● TO BE DONE
Reproduce each of the following entries word for word, with no changes.

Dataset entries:
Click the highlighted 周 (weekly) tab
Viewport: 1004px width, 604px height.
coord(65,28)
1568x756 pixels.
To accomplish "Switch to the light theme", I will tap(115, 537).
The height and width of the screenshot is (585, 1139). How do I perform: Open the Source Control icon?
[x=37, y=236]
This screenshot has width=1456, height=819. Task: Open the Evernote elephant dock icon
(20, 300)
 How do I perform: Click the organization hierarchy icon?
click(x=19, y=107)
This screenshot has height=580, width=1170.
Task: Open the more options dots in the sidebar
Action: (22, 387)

● TASK RESULT
Click the highlighted 周 (weekly) tab
Viewport: 1004px width, 604px height.
coord(65,28)
1568x756 pixels.
To accomplish "Switch to the light theme", I will tap(115, 537).
The height and width of the screenshot is (585, 1139). How do I perform: Open the Source Control icon?
[x=37, y=236]
This screenshot has width=1456, height=819. Task: Open the Evernote elephant dock icon
(20, 300)
 How do I perform: Click the organization hierarchy icon?
click(x=19, y=107)
This screenshot has height=580, width=1170.
Task: Open the more options dots in the sidebar
Action: (22, 387)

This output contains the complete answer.